To measure PEEPtot,stat for research purposes, application of EEHM remains the gold standard of reference, and for precision. However, when the purpose is the continuous monitoring of a variable, the measurement property of measure that should be aimed is robustness. In this respect, although this paper was not designed to assess the robustness of ANNs in continuous monitoring of PEEPtot,stat, this property of multilayer perceptrons is well demonstrated in the literature of this field [22].

Whether the reported limit of agreement (where 95 % of the measurement errors are positioned) is acceptable for a monitoring method should be discussed. In the present experiment, we measured the direct estimation of total PEEPtot,stat on single tracings, “not seen before” by the ANN and without any averaging of the computation over the presentation of different tracings on the same condition. We can expect that an ANN that faces recursively different breaths of the same tracing during ongoing ventilation would minimize the random error, because the estimation error is averaged over the elaboration of different tracings. Nevertheless, these theoretical speculations require a purposely designed study, in which the limits of precision of routine use are assessed including repetitive presentation of the same trace and adding a comparison with other accepted standards of monitoring PEEPi, such as the multilinear fitting and the use of phase shift between pressure and flow.

Intrinsic PEEP has been a frequently debated topic of critical care for many years [23]. The importance of PEEPi derives from the physiological consequences of its presence, spanning from alteration of hemodynamics (mainly the reduction of cardiac output due to a decrease in cardiac filling caused by the positive intrathoracic pressure) [24] to the potential risk of barotrauma (due to the possible high alveolar pressures) [2].

Moreover, as first reported by Jonson et al. [25], if PEEPi is not considered, a significant error can affect the measurement of static CRS. This finding led researchers to introduce this correction factor when estimating respiratory mechanics [2628]. In previous studies, we demonstrated the capability of an ANN to extract information from respiratory signals [7, 8, 29]. Another mechanical consequence of PEEPi is the generation of higher levels of lung strain [30, 31], which, as result of pulmonary inhomogeneity, may induce a ventilator-induced lung injury [32]. The possibility of estimated PEEPtot,stat during ongoing mechanical ventilation is an important achievement. PEEPi measured by applying an end-expiratory pause requires a breath hold that must be prolonged by more than 1 s, and often more than 3 s in order to display a stable PEEPi value [33]. Moreover, in conditions of pulmonary inhomogeneity, occlusion of up to 5 s may be required [34].

The potential for hemodynamic and gas exchange impairment that these conditions present may not allow frequent and prolonged alterations of the breathing pattern.

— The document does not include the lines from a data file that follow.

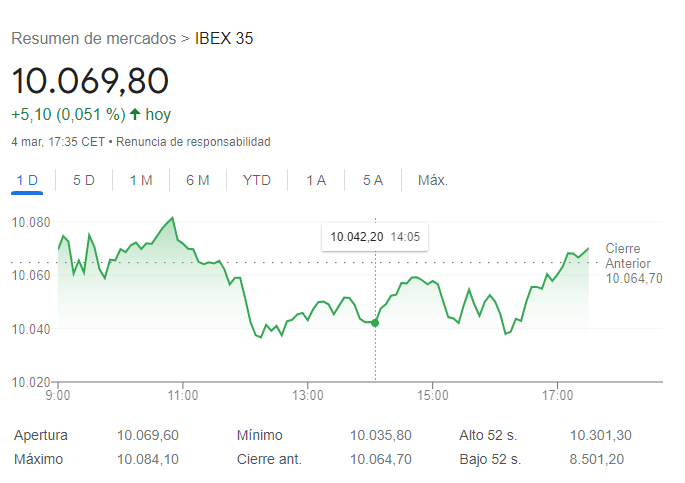Select the YTD range tab
The width and height of the screenshot is (685, 483).
[x=257, y=180]
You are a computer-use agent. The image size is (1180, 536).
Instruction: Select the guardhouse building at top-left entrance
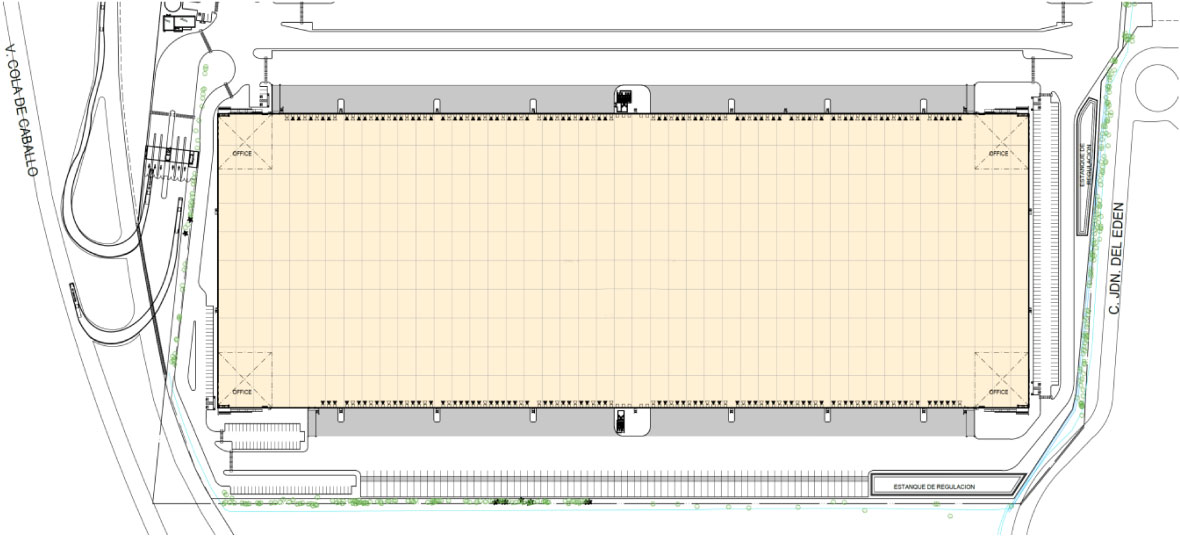coord(182,22)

The estimation of PEEPtot by ANNs does not require the cessation of the breath series. This opens up a perspective in the field of respiratory mechanics monitoring, because of the possibility of estimating PEEPi in safer conditions. Further studies are necessary to ascertain that the performance shown by the ANN in the assessment of PEEPi in this experimental setting can be reproduced in different models of lung pathology and during different ventilatory strategies.